» Given information:
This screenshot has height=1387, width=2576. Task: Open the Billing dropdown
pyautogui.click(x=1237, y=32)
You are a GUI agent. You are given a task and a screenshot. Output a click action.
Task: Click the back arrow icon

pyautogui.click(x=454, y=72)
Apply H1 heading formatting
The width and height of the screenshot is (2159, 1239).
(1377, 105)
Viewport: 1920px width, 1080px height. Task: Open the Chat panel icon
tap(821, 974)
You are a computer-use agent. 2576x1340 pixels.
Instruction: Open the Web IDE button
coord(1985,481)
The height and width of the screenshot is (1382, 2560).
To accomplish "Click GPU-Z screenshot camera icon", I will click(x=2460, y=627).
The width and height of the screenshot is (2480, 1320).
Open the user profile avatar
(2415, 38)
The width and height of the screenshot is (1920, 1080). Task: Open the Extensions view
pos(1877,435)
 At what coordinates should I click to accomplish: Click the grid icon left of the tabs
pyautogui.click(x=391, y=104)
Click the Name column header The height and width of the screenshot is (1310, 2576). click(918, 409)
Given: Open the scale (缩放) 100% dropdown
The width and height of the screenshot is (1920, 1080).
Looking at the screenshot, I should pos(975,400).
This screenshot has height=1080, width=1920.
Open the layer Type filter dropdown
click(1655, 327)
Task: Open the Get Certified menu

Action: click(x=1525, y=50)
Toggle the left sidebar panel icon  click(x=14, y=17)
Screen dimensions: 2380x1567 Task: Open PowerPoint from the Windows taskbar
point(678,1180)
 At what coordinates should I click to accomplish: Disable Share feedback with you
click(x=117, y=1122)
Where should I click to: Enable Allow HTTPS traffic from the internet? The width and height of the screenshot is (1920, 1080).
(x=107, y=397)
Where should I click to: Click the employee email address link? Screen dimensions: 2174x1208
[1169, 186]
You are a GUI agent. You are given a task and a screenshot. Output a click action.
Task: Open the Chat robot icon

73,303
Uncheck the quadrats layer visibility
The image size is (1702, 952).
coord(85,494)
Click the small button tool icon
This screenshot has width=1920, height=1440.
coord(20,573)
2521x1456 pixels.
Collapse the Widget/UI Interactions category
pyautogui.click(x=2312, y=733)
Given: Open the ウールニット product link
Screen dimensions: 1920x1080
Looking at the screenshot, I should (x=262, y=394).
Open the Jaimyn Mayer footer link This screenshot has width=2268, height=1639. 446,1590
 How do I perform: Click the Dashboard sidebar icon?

» Your instructions:
Each record above has to be printed again, word for word.

» Task answer:
This screenshot has height=1387, width=2576. Task: Open the Billing dropdown
pyautogui.click(x=1237, y=32)
You are a GUI agent. You are given a task and a screenshot. Output a click action.
Task: Click the back arrow icon

pyautogui.click(x=454, y=72)
Apply H1 heading formatting
The width and height of the screenshot is (2159, 1239).
(1377, 105)
Viewport: 1920px width, 1080px height. Task: Open the Chat panel icon
tap(821, 974)
You are a computer-use agent. 2576x1340 pixels.
Instruction: Open the Web IDE button
coord(1985,481)
The height and width of the screenshot is (1382, 2560).
To accomplish "Click GPU-Z screenshot camera icon", I will click(x=2460, y=627).
The width and height of the screenshot is (2480, 1320).
Open the user profile avatar
(2415, 38)
The width and height of the screenshot is (1920, 1080). Task: Open the Extensions view
pos(1877,435)
 At what coordinates should I click to accomplish: Click the grid icon left of the tabs
pyautogui.click(x=391, y=104)
Click the Name column header The height and width of the screenshot is (1310, 2576). click(918, 409)
Given: Open the scale (缩放) 100% dropdown
The width and height of the screenshot is (1920, 1080).
Looking at the screenshot, I should pos(975,400).
This screenshot has height=1080, width=1920.
Open the layer Type filter dropdown
click(1655, 327)
Task: Open the Get Certified menu

Action: click(x=1525, y=50)
Toggle the left sidebar panel icon  click(x=14, y=17)
Screen dimensions: 2380x1567 Task: Open PowerPoint from the Windows taskbar
point(678,1180)
 At what coordinates should I click to accomplish: Disable Share feedback with you
click(x=117, y=1122)
Where should I click to: Enable Allow HTTPS traffic from the internet? The width and height of the screenshot is (1920, 1080).
(x=107, y=397)
Where should I click to: Click the employee email address link? Screen dimensions: 2174x1208
[1169, 186]
You are a GUI agent. You are given a task and a screenshot. Output a click action.
Task: Open the Chat robot icon

73,303
Uncheck the quadrats layer visibility
The image size is (1702, 952).
coord(85,494)
Click the small button tool icon
This screenshot has width=1920, height=1440.
coord(20,573)
2521x1456 pixels.
Collapse the Widget/UI Interactions category
pyautogui.click(x=2312, y=733)
Given: Open the ウールニット product link
Screen dimensions: 1920x1080
Looking at the screenshot, I should (x=262, y=394).
Open the Jaimyn Mayer footer link This screenshot has width=2268, height=1639. 446,1590
 How do I perform: Click the Dashboard sidebar icon?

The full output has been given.